In the present study, five exonic variants (HET c.1849G > A rs33935154, HET c.2245C > T rs776975632, HET c.2268T > C rs1567515480, HET c.2287G > C, HET c.2471C > T rs1450920019) were detected in KS patients. These patients, in whom exonic variants were detected, had more plaque lesions, which are a sign of early-stage KS [25]. Patients with the exonic variant HET c.2245C > T, p.(Arg749Trp) rs776975632 had a higher number of affected extremities and increased number of lesions compared with patients with intronic variants.

NHKS is a multifocal vascular endothelial carcinoma of KS that is quite rare and not associated with HIV, as in all patients studied in this study. We reported the CDH1 variants in the etiology and prognosis of KS in only 25 HIV-negative KS cases. Blood DNA testing has its limitations. However, basal transcription of the genome is known to occur at low levels, and blood has been found to contain approximately 80% of all human coding sequences. In addition, this study was modest in scope and relied on secondary data from clinical diagnostic laboratories. Further studies are needed to better characterise the variants detected in this study in many patients with KS.

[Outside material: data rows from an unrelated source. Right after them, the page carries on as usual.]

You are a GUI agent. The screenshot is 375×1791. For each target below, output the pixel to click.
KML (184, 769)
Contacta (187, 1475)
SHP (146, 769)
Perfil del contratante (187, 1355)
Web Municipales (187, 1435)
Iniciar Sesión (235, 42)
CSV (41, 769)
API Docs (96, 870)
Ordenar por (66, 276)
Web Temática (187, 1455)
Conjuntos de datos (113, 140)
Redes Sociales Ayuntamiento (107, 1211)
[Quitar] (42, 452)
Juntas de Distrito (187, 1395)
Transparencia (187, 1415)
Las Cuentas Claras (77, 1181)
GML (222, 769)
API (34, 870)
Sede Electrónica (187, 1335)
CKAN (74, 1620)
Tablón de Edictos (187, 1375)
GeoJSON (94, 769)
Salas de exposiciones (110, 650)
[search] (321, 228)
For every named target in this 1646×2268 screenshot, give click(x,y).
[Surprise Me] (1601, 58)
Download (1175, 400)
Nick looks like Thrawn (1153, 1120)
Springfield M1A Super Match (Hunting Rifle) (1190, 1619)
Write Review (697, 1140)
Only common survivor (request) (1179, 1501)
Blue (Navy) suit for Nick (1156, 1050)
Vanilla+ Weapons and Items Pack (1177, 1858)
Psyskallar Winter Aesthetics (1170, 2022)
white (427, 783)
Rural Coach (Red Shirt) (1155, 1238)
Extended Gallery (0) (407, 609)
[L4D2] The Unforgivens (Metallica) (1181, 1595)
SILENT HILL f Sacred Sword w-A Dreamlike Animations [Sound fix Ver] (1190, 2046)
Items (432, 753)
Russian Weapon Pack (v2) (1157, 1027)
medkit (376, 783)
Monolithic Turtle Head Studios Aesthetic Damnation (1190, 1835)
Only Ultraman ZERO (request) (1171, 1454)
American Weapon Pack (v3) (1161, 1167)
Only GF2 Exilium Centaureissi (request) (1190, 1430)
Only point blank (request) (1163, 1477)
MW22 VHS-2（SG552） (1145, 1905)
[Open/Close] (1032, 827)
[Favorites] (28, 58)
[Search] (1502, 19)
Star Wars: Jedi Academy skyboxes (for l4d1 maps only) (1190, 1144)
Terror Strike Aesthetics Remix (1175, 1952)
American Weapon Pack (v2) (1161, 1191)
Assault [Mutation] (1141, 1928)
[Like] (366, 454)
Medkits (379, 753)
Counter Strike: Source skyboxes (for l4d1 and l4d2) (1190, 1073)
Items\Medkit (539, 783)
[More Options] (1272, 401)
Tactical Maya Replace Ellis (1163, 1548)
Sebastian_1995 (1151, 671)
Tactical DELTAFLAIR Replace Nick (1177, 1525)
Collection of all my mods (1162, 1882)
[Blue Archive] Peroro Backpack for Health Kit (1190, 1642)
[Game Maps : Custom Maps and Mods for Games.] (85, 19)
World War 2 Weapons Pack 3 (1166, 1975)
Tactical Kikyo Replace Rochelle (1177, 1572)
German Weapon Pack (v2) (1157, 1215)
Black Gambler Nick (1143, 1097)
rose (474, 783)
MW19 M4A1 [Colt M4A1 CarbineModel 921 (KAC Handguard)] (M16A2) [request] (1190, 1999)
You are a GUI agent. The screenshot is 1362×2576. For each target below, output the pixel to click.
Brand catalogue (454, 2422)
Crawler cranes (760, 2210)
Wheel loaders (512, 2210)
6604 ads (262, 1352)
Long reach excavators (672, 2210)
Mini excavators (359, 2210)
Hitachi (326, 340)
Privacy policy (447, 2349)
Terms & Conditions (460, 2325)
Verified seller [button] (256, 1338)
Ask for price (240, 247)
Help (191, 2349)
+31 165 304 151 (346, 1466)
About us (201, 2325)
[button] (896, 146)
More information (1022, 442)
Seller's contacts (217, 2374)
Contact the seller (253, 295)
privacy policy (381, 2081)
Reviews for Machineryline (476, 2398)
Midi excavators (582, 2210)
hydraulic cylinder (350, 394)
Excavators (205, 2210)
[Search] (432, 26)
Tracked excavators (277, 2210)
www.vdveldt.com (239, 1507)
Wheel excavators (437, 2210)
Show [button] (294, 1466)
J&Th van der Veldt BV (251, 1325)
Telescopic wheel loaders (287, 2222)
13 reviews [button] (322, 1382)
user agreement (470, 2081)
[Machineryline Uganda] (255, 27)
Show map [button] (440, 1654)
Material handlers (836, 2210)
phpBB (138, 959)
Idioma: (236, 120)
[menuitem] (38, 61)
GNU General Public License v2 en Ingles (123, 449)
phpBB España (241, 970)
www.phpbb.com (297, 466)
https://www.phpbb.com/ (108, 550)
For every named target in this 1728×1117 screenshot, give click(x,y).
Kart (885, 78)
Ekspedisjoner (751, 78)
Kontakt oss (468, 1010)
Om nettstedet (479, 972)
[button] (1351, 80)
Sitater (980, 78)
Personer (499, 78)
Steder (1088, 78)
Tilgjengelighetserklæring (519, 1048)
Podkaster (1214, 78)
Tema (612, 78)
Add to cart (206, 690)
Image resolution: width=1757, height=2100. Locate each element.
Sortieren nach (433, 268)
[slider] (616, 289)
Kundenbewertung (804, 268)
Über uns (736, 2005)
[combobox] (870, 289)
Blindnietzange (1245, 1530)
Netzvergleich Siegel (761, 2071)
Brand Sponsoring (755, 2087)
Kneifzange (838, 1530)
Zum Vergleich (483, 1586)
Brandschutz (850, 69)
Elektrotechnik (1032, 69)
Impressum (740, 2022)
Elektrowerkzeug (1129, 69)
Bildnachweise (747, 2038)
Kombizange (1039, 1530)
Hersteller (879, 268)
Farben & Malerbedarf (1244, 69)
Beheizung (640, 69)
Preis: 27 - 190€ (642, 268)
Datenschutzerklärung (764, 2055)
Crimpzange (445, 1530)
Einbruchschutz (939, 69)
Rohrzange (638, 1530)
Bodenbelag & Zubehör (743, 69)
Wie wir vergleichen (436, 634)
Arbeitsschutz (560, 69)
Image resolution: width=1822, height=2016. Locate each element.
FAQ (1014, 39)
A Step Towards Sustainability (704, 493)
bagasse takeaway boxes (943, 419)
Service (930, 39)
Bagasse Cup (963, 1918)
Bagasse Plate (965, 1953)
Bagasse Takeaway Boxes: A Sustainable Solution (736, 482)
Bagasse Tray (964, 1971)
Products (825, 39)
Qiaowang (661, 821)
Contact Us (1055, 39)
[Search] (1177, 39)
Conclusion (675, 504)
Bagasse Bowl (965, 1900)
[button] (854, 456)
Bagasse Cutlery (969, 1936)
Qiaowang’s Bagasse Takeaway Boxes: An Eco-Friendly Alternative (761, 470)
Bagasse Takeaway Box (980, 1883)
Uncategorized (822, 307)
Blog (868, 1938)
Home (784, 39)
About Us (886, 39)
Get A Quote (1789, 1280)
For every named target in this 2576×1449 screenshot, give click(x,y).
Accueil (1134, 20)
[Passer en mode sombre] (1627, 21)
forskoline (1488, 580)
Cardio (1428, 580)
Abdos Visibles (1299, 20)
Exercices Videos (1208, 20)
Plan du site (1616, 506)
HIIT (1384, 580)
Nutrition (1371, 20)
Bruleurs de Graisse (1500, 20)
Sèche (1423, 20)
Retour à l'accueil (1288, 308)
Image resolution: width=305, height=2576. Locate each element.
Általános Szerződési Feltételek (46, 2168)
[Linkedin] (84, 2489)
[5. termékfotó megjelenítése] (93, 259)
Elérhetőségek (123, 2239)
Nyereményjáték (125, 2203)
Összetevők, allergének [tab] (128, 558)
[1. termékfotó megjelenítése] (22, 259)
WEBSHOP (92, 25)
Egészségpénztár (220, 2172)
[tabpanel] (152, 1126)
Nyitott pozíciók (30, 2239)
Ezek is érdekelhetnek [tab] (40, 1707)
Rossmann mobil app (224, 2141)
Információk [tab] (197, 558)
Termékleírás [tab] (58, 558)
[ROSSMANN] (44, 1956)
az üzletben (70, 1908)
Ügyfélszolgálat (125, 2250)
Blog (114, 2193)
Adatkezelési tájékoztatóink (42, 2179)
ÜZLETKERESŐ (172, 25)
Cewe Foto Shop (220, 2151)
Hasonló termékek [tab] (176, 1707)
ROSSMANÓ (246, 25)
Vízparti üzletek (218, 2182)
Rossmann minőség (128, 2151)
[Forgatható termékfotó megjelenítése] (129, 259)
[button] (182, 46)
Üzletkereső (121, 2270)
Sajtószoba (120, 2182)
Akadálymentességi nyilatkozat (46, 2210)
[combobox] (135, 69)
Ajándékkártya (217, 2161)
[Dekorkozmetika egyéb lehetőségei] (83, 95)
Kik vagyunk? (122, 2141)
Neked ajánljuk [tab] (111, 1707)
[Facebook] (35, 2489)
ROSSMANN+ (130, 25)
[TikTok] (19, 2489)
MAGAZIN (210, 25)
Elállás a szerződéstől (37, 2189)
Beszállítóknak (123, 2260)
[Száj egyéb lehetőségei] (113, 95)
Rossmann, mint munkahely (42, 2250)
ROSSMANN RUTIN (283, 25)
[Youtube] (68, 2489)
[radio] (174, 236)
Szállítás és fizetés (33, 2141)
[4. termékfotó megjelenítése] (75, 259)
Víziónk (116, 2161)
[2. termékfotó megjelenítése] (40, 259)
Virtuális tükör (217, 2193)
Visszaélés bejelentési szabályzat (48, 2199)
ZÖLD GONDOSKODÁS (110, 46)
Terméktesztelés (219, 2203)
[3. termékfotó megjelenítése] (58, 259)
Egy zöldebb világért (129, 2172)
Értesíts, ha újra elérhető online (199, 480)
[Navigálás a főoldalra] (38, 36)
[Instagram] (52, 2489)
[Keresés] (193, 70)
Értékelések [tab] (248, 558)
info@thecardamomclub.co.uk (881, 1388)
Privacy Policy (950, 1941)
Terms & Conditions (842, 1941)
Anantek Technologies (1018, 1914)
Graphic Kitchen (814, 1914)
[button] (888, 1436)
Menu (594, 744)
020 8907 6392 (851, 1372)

Secondary primary malignancies (SPMs) are also a severe problem for people with KS. SPMs can occur in KS patients up to 15 years after the diagnosis of CKS. However, the guidelines have not yet established the mechanism for detecting SPMs [26]. Maruyama et al. reported that more than 280 patients with KS had solid malignancy related to head and neck, esophagus, stomach, duodenum, or colorectal cancer. As SPMs are crucial complications in patients with KS, these malignancies should be detected as early as possible [27]. We believe that life-threatening SPM in patients with CKS should be screened by genetic analysis at early stage.

It has been shown that in patients who are considered immunocompromised, inherited genetic mutations may also be the cause of elderly diseases, such as KS. Since genetic disorders may cause disease in immunosuppressed patients similar to KS, patients should be screened in this direction. More comprehensive genetic screening is recommended for individuals with HIV-independent KS with a family history of cancer. In addition, further large-scale studies, and particularly multicenter cohort studies, will provide further insight into the role of CDH1 in carcinogenesis and in KS patients with a family history of cancer.